Startersvrijstelling en aanhorigheden

Startersvrijstelling en aanhorigheden

Gisteren is een aanpassing van het Uitvoeringsbesluit belastingen van rechtsverkeer (UBBR) gepubliceerd. Deze wijziging houdt onder meer verband met de woningwaardegrens bij de startersvrijstelling. Per 1 april 2022 geldt dat voor de woningwaardegrens niet alleen moet worden gekeken naar de waarde van de huidige verkrijging, maar ook naar de waarde van eerdere verkrijgingen in de afgelopen 12 maanden door dezelfde persoon, die samenhangen met de woning.

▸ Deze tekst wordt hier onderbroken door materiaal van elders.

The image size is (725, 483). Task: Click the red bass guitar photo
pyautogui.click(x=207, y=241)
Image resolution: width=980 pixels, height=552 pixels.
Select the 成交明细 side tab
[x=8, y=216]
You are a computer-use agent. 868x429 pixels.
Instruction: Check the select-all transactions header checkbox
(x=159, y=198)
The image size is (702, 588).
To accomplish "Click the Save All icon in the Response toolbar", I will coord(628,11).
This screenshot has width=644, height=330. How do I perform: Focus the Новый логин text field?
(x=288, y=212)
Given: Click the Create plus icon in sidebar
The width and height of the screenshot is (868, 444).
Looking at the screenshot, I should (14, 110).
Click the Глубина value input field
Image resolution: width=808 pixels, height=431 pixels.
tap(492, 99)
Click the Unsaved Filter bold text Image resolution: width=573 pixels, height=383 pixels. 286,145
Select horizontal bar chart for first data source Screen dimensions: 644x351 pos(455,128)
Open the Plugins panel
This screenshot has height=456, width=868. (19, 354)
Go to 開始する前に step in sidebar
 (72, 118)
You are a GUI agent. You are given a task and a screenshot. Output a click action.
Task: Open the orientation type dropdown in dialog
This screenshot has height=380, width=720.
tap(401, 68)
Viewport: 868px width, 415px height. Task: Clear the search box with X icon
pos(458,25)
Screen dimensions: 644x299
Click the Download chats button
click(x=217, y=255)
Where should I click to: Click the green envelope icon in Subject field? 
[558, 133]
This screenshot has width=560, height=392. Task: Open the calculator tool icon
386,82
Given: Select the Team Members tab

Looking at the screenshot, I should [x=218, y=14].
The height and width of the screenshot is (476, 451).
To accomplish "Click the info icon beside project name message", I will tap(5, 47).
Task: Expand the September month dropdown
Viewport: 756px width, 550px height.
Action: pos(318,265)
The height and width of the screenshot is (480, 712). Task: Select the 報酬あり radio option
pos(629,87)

Stel dat iemand in mei 2022 een garagebox ter waarde van € 30.000 verkrijgt. Deze verkrijging is belast tegen het algemene overdrachtsbelastingtarief van 8%. Vervolgens verkrijgt deze persoon in november 2022 een woning ter waarde van € 380.000, waarbij de eerder verkregen garagebox als aanhorigheid kwalificeert. Door de wetswijziging geldt dat de waarde van de garagebox moet worden opgeteld bij de waarde van de woning. De totale waarde van de woning en de garagebox bedraagt € 410.000. Dit is hoger dan de woningwaardegrens van € 400.000 zodat de startersvrijstelling niet van toepassing is bij de verkrijging van de woning.